I’ve been writing about music for more than a decade now, and I’ve seen a lot of artists come and go (honestly, I wouldn’t be at all surprised if it turned out that 80% of the artists I’ve reviewed over the years are now defunct). But there are some artists who continually stick around, who might go unheard from for a year or two, but then always get back onto my radar for whatever reason.

Ryan and Rebecca Coseboom are two such artists. I became aware of the Cosebooms via their first project, Anymore, which I discovered via a sampler that was offered on an old 4AD e-mail list that I once subscribed to. Then came Halou, their more electronica-minded outfit, which survived and transcended such terms as “trip-hop” and “downtempo” thanks to impeccable programming, plenty of 4AD-esque atmospherics, and Rebecca’s lovely vocals.

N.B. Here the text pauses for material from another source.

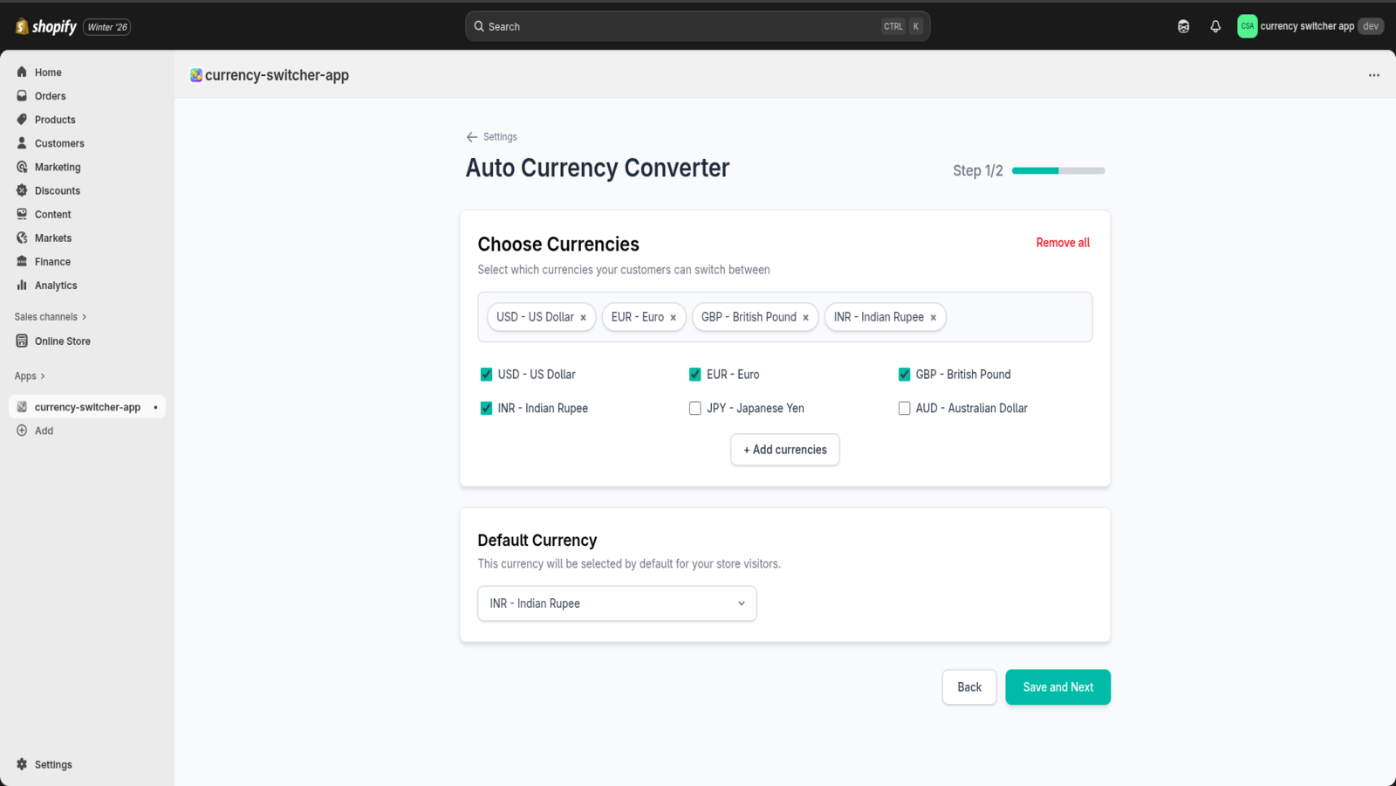1396x786 pixels.
Task: Enable the JPY - Japanese Yen currency
Action: coord(695,408)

But Halou came to an end in 2008 while the group was touring with Bob Mould and the Cosebooms subsequently began Stripmall Architecture. It was originally an outlet for more experimental music than might’ve been associated with the Halou moniker, with live shows incorporating everything from “typical” electronics and guitars to typewriters and toy organs. But with the release of We Were Flying Kites, the Cosebooms have returned a little closer to the fold, so to speak—in many ways, We Were Flying Kites picks up right where Halou left off.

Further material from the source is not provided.